DESCRIPTION OF THE TASK
Reproduce the entries word for word, from the line with "Click the 42.5 bust cell for XL" to the line with "The width and height of the screenshot is (1200, 958).". Include both of those lines.

DATA EXCERPTS

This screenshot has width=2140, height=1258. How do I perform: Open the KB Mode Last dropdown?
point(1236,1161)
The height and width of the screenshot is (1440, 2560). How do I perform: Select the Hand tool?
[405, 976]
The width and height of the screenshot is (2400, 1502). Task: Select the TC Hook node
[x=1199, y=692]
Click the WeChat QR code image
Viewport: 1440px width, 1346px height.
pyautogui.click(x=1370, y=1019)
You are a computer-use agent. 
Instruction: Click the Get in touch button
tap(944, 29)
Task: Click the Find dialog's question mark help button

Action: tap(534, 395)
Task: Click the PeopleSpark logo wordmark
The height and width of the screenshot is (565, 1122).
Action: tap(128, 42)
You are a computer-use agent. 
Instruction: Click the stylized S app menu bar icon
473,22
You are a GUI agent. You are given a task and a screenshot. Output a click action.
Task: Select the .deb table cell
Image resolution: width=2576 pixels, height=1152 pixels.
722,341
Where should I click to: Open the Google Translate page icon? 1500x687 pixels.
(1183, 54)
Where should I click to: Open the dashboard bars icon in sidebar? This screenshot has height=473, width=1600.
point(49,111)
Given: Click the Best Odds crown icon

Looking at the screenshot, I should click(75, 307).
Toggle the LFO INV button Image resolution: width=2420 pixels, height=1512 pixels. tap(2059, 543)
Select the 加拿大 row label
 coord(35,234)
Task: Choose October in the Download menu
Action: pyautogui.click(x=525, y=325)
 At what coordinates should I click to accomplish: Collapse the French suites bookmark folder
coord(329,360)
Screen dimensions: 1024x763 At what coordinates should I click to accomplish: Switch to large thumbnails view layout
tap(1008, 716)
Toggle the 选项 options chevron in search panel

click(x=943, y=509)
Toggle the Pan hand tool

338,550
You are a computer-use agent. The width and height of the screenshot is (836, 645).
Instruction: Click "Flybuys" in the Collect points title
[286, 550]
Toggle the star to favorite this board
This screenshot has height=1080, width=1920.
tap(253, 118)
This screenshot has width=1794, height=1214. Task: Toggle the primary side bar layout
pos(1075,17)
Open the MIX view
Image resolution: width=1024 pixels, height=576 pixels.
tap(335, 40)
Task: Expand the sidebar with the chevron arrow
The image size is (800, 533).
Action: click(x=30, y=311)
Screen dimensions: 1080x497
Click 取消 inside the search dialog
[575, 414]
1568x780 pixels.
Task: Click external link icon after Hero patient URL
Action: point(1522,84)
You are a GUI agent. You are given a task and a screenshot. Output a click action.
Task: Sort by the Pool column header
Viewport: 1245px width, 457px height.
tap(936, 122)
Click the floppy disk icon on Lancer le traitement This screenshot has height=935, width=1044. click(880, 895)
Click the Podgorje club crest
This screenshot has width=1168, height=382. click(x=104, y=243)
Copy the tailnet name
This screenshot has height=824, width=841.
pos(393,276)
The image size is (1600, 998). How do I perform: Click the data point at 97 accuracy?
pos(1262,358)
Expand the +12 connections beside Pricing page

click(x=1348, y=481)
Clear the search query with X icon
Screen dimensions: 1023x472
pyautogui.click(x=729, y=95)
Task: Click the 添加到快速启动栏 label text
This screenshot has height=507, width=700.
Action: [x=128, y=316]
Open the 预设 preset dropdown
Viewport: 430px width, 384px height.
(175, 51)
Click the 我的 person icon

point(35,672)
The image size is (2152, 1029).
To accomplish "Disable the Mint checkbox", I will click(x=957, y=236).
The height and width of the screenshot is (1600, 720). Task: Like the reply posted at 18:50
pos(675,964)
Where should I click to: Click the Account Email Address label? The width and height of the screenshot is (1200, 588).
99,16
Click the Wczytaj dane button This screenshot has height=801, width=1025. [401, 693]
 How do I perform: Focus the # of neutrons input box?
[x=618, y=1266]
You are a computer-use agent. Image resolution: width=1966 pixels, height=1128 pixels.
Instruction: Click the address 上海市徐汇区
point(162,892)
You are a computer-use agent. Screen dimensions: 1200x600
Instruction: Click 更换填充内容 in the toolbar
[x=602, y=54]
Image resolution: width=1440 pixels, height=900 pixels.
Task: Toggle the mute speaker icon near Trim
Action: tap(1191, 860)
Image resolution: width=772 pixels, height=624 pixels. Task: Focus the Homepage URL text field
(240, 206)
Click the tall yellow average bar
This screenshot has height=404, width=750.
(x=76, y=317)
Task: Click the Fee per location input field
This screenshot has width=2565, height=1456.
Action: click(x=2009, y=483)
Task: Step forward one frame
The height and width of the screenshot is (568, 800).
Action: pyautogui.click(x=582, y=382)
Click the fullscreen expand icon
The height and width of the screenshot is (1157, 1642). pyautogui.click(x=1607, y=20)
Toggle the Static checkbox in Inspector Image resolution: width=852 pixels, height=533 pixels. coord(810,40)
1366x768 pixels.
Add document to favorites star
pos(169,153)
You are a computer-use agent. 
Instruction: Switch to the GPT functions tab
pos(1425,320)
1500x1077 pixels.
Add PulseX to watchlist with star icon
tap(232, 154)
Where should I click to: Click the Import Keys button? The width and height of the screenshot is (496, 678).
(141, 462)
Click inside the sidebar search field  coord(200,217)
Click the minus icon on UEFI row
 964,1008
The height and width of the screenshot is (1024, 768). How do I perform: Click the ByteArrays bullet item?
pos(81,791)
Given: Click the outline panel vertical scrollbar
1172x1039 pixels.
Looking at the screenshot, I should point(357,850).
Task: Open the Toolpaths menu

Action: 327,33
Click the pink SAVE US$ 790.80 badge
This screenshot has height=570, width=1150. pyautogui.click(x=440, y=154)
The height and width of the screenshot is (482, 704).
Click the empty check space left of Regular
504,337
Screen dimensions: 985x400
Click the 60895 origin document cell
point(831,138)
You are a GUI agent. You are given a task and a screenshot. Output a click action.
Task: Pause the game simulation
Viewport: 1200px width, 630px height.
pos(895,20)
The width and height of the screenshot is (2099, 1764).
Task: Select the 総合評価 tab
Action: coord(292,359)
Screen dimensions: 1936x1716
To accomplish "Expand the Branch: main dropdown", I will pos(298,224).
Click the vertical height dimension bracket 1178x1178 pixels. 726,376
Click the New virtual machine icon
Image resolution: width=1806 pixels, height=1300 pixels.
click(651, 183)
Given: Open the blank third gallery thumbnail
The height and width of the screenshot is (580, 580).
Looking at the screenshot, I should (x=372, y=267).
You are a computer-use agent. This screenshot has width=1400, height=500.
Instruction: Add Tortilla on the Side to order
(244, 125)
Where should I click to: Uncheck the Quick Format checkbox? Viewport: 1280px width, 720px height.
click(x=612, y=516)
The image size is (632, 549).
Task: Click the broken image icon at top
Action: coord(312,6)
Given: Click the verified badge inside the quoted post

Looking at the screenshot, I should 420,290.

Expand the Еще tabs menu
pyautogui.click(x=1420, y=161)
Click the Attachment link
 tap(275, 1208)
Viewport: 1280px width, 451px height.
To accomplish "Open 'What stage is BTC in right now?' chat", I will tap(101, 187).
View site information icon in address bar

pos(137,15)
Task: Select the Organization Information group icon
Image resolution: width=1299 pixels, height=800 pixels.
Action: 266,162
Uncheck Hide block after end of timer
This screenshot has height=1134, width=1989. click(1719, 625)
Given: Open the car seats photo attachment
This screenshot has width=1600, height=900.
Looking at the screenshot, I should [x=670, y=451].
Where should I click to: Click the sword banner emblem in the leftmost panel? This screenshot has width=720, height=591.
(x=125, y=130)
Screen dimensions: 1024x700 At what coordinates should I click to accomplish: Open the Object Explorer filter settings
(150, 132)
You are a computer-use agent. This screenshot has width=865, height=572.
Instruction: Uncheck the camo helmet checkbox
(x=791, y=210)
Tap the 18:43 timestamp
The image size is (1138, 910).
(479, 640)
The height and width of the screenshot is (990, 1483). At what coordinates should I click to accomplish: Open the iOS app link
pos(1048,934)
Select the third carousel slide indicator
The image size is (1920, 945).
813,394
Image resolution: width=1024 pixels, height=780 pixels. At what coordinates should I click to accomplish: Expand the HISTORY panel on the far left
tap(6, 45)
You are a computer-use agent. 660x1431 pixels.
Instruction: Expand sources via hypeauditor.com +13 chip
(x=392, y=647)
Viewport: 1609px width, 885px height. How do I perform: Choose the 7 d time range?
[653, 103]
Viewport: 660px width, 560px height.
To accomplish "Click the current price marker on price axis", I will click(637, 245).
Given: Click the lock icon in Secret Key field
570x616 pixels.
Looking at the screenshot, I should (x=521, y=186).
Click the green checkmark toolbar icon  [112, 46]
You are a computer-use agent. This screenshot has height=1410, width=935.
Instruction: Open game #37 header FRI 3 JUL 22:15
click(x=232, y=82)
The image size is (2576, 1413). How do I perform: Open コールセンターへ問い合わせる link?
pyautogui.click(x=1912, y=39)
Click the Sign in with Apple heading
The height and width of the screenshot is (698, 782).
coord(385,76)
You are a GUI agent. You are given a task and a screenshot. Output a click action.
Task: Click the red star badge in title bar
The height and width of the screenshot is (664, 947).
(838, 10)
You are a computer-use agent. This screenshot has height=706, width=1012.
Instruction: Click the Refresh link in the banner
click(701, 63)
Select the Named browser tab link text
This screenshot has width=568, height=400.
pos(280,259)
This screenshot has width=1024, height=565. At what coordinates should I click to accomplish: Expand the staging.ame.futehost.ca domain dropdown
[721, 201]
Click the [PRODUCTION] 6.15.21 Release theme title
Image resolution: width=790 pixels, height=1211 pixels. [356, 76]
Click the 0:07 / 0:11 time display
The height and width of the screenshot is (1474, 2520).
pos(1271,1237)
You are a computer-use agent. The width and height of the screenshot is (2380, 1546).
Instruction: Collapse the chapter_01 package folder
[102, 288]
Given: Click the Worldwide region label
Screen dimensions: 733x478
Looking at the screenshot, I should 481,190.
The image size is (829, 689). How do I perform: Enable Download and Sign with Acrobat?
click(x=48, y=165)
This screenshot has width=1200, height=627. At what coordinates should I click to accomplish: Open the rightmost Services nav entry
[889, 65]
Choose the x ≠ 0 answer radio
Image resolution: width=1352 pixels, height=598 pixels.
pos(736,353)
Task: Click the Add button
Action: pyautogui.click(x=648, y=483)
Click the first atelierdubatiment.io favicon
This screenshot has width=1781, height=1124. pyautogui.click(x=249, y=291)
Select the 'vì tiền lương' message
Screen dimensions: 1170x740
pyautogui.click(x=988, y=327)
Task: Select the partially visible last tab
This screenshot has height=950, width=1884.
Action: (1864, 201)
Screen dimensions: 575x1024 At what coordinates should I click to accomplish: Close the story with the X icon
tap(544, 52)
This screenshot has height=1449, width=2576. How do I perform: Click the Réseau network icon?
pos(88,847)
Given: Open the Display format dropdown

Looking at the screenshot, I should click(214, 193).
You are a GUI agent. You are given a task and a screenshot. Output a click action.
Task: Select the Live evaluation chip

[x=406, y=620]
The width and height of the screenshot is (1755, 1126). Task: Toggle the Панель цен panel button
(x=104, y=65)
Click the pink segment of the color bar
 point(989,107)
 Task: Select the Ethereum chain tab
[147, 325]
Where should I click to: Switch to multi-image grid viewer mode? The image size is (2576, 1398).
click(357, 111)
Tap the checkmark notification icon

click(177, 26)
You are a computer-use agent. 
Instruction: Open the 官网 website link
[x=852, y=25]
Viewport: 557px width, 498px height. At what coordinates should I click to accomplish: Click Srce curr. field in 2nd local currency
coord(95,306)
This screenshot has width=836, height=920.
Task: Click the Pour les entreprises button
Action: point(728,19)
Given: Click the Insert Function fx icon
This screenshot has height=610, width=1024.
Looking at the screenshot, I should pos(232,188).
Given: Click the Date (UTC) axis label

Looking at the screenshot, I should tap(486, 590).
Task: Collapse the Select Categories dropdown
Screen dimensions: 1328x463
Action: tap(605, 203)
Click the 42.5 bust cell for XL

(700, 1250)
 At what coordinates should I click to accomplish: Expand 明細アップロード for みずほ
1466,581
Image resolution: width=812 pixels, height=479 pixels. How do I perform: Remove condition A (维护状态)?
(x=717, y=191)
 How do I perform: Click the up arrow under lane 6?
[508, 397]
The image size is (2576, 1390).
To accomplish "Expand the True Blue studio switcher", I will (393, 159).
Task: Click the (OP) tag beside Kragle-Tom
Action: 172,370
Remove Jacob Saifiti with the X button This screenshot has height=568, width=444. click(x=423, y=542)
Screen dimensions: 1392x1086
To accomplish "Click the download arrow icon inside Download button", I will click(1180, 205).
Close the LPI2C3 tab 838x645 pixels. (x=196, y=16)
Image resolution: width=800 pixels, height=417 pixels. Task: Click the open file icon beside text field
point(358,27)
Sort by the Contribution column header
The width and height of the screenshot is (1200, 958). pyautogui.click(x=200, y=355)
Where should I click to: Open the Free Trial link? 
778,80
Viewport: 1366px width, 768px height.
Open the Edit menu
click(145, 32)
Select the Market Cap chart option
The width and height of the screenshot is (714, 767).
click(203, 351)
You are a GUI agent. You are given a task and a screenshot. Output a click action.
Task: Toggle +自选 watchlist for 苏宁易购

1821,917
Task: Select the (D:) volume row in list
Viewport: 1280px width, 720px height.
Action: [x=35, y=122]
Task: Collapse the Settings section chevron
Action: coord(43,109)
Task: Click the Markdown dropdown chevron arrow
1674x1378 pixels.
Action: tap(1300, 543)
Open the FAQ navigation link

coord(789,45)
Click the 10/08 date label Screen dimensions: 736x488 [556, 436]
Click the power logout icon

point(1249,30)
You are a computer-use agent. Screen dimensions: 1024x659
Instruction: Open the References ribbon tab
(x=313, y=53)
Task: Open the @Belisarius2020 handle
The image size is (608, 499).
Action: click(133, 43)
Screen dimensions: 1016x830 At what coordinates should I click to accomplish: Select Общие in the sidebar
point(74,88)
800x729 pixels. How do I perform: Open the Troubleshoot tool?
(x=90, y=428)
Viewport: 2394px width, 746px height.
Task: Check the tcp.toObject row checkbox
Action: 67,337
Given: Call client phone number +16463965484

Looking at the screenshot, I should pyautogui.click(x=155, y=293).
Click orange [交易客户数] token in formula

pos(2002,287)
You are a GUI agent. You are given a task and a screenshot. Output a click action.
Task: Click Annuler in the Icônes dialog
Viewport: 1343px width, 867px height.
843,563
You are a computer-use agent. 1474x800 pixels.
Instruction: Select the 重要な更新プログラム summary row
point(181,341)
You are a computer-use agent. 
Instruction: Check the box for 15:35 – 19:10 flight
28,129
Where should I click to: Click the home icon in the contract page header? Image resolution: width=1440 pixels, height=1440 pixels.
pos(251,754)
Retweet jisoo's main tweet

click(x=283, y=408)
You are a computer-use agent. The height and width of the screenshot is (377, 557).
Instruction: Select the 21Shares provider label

OUTPUT OF THE EXERCISE
Click the 42.5 bust cell for XL

(700, 1250)
 At what coordinates should I click to accomplish: Expand 明細アップロード for みずほ
1466,581
Image resolution: width=812 pixels, height=479 pixels. How do I perform: Remove condition A (维护状态)?
(x=717, y=191)
 How do I perform: Click the up arrow under lane 6?
[508, 397]
The image size is (2576, 1390).
To accomplish "Expand the True Blue studio switcher", I will (393, 159).
Task: Click the (OP) tag beside Kragle-Tom
Action: 172,370
Remove Jacob Saifiti with the X button This screenshot has height=568, width=444. click(x=423, y=542)
Screen dimensions: 1392x1086
To accomplish "Click the download arrow icon inside Download button", I will click(1180, 205).
Close the LPI2C3 tab 838x645 pixels. (x=196, y=16)
Image resolution: width=800 pixels, height=417 pixels. Task: Click the open file icon beside text field
point(358,27)
Sort by the Contribution column header
The width and height of the screenshot is (1200, 958). pyautogui.click(x=200, y=355)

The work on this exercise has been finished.